Directions for this task — Nothing should be left out: output all of the entries exactly.

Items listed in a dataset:
-------

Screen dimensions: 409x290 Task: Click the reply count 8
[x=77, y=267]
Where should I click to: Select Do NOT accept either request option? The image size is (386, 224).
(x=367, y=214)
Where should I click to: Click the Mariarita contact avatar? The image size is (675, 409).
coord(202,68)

-------

Result —
Screen dimensions: 409x290 Task: Click the reply count 8
[x=77, y=267]
Where should I click to: Select Do NOT accept either request option? The image size is (386, 224).
(x=367, y=214)
Where should I click to: Click the Mariarita contact avatar? The image size is (675, 409).
coord(202,68)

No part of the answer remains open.